• _STORED DATA_:
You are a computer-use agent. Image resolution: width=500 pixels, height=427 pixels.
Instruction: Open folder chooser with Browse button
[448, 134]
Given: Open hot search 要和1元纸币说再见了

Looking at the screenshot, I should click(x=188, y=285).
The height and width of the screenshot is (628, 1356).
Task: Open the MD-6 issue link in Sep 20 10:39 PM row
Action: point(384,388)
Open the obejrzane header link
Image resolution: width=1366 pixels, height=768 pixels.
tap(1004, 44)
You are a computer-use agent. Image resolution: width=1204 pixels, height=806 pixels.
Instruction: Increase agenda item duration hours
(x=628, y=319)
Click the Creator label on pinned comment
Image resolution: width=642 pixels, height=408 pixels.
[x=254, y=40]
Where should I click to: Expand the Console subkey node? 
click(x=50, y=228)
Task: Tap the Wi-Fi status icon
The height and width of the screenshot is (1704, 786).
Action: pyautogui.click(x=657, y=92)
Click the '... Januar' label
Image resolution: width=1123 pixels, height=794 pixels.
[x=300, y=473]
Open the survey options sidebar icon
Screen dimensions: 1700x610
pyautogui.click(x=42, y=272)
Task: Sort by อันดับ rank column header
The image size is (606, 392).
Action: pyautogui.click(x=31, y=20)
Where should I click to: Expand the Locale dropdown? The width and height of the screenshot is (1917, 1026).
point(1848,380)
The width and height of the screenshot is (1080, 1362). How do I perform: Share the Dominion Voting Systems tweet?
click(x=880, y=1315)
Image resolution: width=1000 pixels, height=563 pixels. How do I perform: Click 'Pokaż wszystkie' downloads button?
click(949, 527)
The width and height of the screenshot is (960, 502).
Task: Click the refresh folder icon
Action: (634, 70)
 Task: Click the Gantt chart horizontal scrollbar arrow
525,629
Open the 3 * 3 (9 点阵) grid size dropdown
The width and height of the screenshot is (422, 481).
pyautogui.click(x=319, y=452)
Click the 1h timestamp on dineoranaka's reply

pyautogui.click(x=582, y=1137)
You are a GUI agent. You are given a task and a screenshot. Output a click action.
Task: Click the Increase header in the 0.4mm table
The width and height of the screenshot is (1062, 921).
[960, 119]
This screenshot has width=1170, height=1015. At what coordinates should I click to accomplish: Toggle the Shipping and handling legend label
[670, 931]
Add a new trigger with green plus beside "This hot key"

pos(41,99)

• _EXERCISE PROMPT_: Transcribe the listing shown above in full and without change.

• _WRITTEN ANSWER_:
You are a computer-use agent. Image resolution: width=500 pixels, height=427 pixels.
Instruction: Open folder chooser with Browse button
[448, 134]
Given: Open hot search 要和1元纸币说再见了

Looking at the screenshot, I should click(x=188, y=285).
The height and width of the screenshot is (628, 1356).
Task: Open the MD-6 issue link in Sep 20 10:39 PM row
Action: point(384,388)
Open the obejrzane header link
Image resolution: width=1366 pixels, height=768 pixels.
tap(1004, 44)
You are a computer-use agent. Image resolution: width=1204 pixels, height=806 pixels.
Instruction: Increase agenda item duration hours
(x=628, y=319)
Click the Creator label on pinned comment
Image resolution: width=642 pixels, height=408 pixels.
[x=254, y=40]
Where should I click to: Expand the Console subkey node? 
click(x=50, y=228)
Task: Tap the Wi-Fi status icon
The height and width of the screenshot is (1704, 786).
Action: pyautogui.click(x=657, y=92)
Click the '... Januar' label
Image resolution: width=1123 pixels, height=794 pixels.
[x=300, y=473]
Open the survey options sidebar icon
Screen dimensions: 1700x610
pyautogui.click(x=42, y=272)
Task: Sort by อันดับ rank column header
The image size is (606, 392).
Action: pyautogui.click(x=31, y=20)
Where should I click to: Expand the Locale dropdown? The width and height of the screenshot is (1917, 1026).
point(1848,380)
The width and height of the screenshot is (1080, 1362). How do I perform: Share the Dominion Voting Systems tweet?
click(x=880, y=1315)
Image resolution: width=1000 pixels, height=563 pixels. How do I perform: Click 'Pokaż wszystkie' downloads button?
click(949, 527)
The width and height of the screenshot is (960, 502).
Task: Click the refresh folder icon
Action: (634, 70)
 Task: Click the Gantt chart horizontal scrollbar arrow
525,629
Open the 3 * 3 (9 点阵) grid size dropdown
The width and height of the screenshot is (422, 481).
pyautogui.click(x=319, y=452)
Click the 1h timestamp on dineoranaka's reply

pyautogui.click(x=582, y=1137)
You are a GUI agent. You are given a task and a screenshot. Output a click action.
Task: Click the Increase header in the 0.4mm table
The width and height of the screenshot is (1062, 921).
[960, 119]
This screenshot has width=1170, height=1015. At what coordinates should I click to accomplish: Toggle the Shipping and handling legend label
[670, 931]
Add a new trigger with green plus beside "This hot key"

pos(41,99)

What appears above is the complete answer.